Root colonization was very intense (73%) on inoculated plants without P addition and less intense (25%) on control plants, the difference being 48%. The inoculated plants were more colonized (57%) than un-inoculated plants, which had a mean of 40% root colonization rate. This root colonization rate can be explained by AMF previously existing in the experimental soil. As shown in the methodology, the experimental soil harboured 150 mycorrhizae spores per 100 g soil, a spore density sufficient to colonize the roots of a given crop. This is sufficiently proving the ubiquist character of AMF in soils as underlined by Liu et al. (2016), Cozzolino et al. (2013) and Ambrosini et al. (2015). Although most soils contain AMF, inoculation is still very important because it provides new AMF propagules capable of colonizing the newly established crop as quickly as possible. While assessing the root colonization, fungal hyphae as primary structure of symbiosis were present in all treatments. However, vesicles were only found in treatments with inoculum alone or combined to the small dose of 30 kg P₂O₅ ha⁻¹. The dose of 60 kg P₂O₅ ha⁻¹ seemed to compromise the vesicle formation on roots. The highest dose of P₂O₅ (60 kg ha⁻¹) reduces fungi activity in the root and compromises arbuscles or vesicles formation, as was also observed by Braunberger et al. (1991).

The height at the cob insertion, the weight of cobs, their length and diameter were not directly influenced by AMF inoculum but rather by phosphorus applications. Fertilization with 30 kg P₂O₅ ha⁻¹ seemed to be sufficient to improve the nutritional status of the Ferralsol used as substrate for this experiment, compared to the dose of 60 kg P₂O₅ ha⁻¹ which is low cost effectiveness. These results are nearing those found by Aguegue et al. (2017) in Ferralsol in southern Benin, indicating that Glomus cubens species combined to a half dose of chemical fertilizers of NPK (7.5 P₂O₅ kg ha⁻¹) allow to get an equivalent production of maize to that obtained using the recommended dose of NPK (15 P₂O₅ kg ha⁻¹) alone. The AMF inoculum alone given cobs well filled with grains, thus much better than plants of the control (without phosphorus neither AMF inoculum) given cobs without grains.

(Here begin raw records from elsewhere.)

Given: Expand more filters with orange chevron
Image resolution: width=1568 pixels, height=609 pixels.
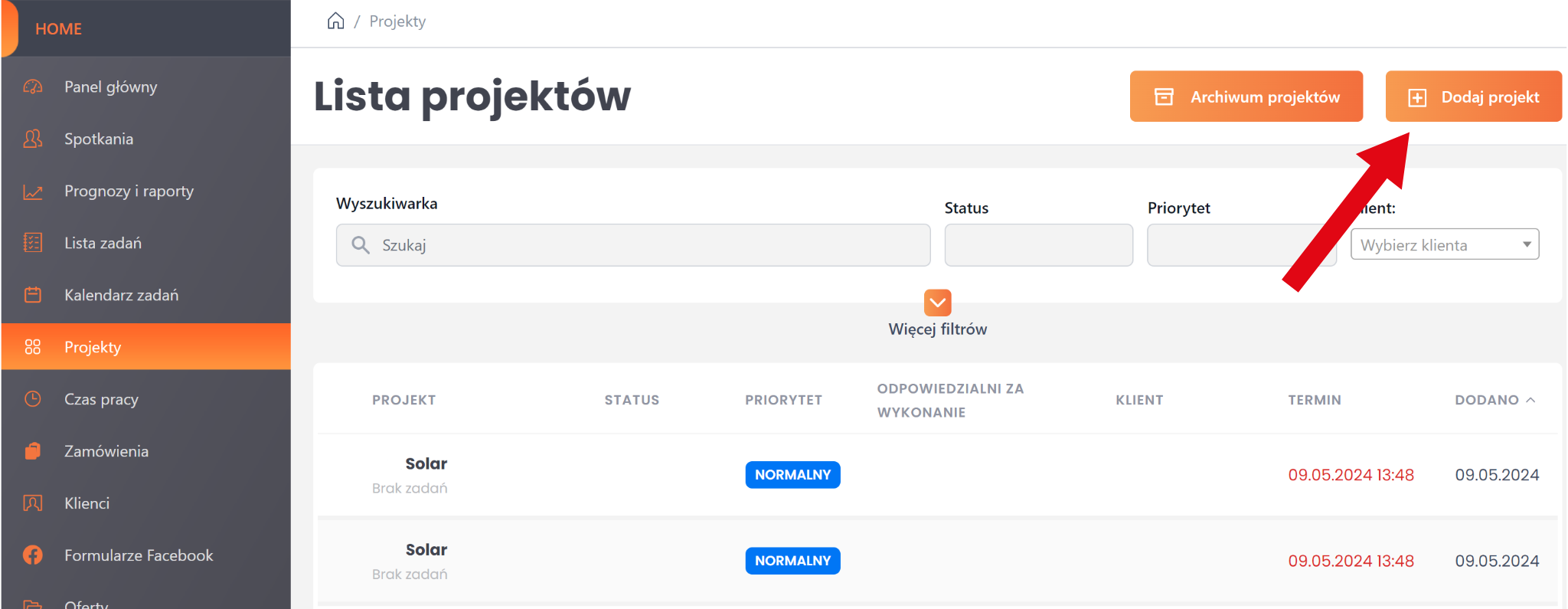Looking at the screenshot, I should pyautogui.click(x=937, y=303).
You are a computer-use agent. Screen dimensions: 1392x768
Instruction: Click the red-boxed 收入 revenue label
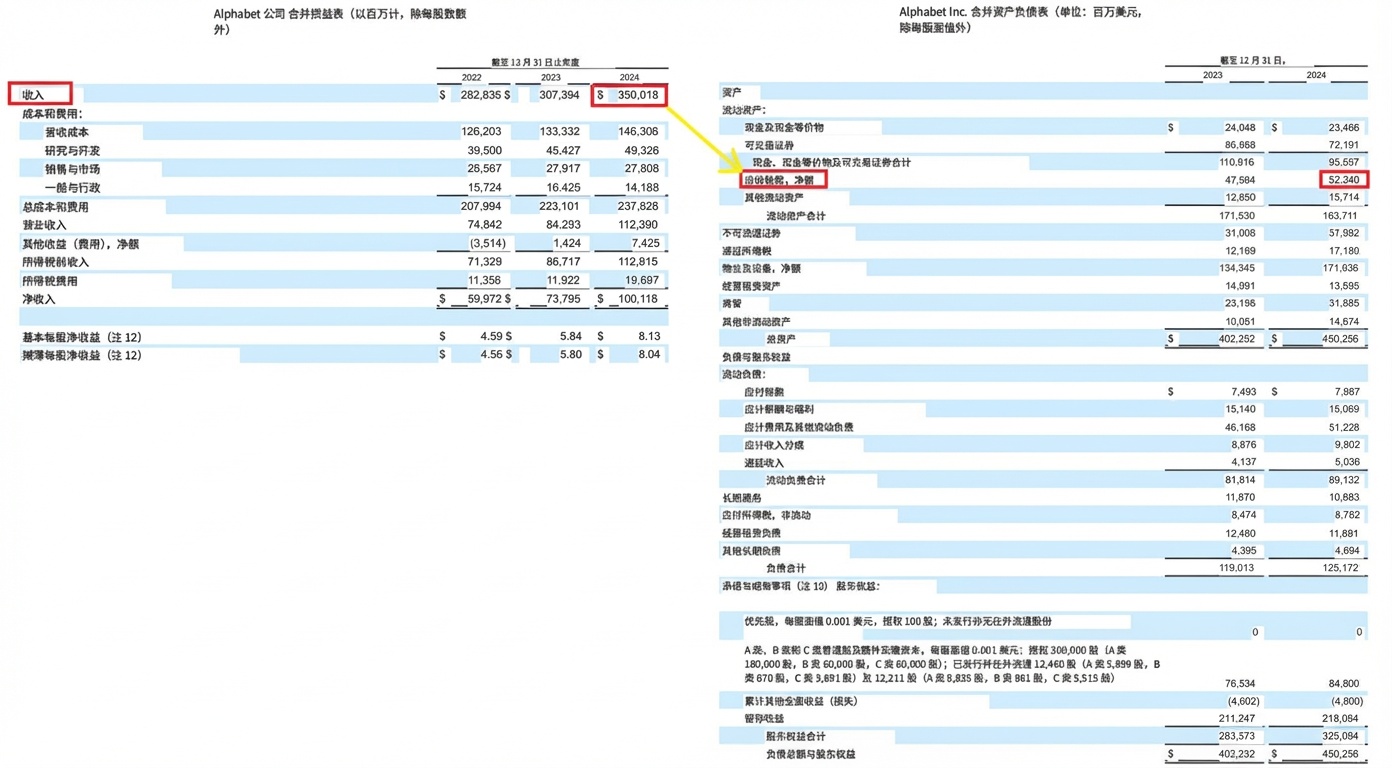(x=40, y=94)
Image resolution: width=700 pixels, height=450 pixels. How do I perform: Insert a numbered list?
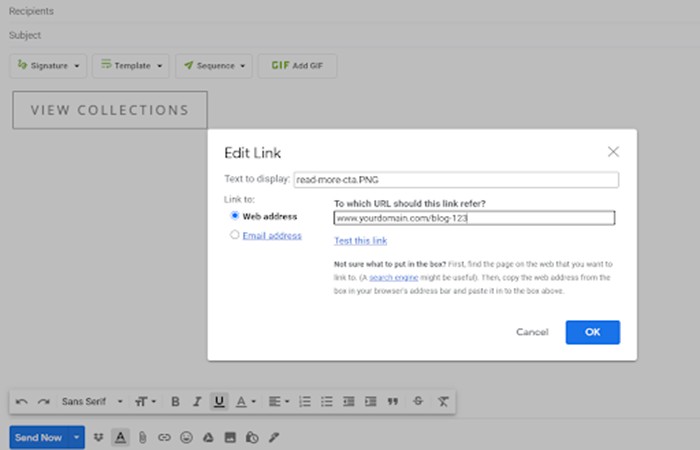click(306, 401)
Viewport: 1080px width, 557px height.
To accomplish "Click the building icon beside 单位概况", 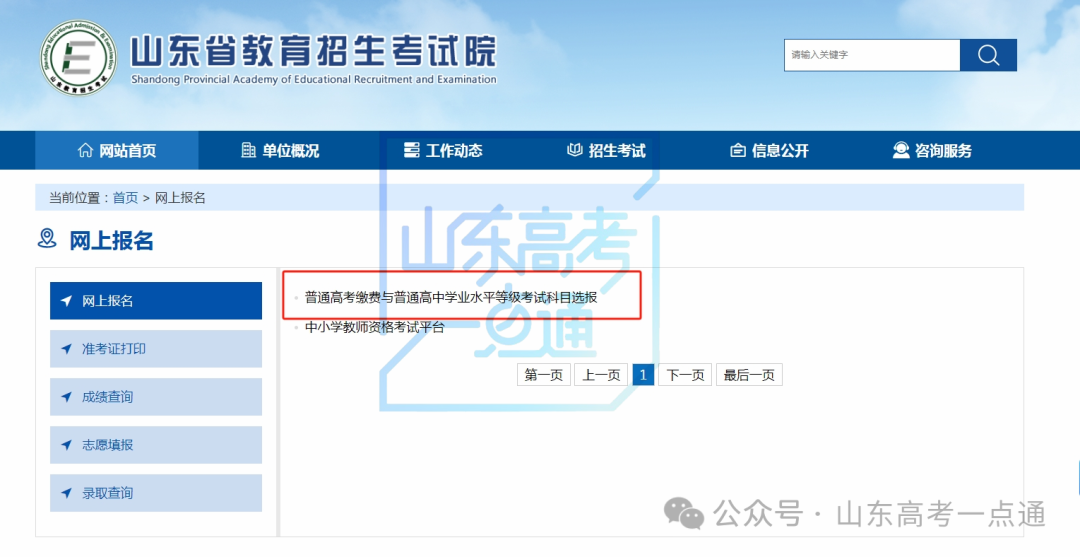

The AMF showed P efficiency in the experimental soil; this induced the fruition. Several researchers such as Pandey et al. (2005) and Huang et al. (2017) have demonstrated the mycorrhiza efficiency in plant production. Grain P concentration increased with both inoculation and P fertilization. The highest P concentration was obtained with the treatment of inocula alone. This proves that mycorrhizae can be used as biofertilizers as confirmed by Miransari (2011) and Zhang et al. (2017), and that these fungi enhance chemical P uptake through fungal hyphae. Results of this study showed that the grain P concentration was 2 to 3 times lower than the standard P concentration (210 mg 100 g⁻¹) contained in maize grains (Messiaen and Fakorede 2006). This gap could be explained by root concentration in the pot experiment culture that uptakes only mineral fertilizers than field experiments which benefit also the soil minerals.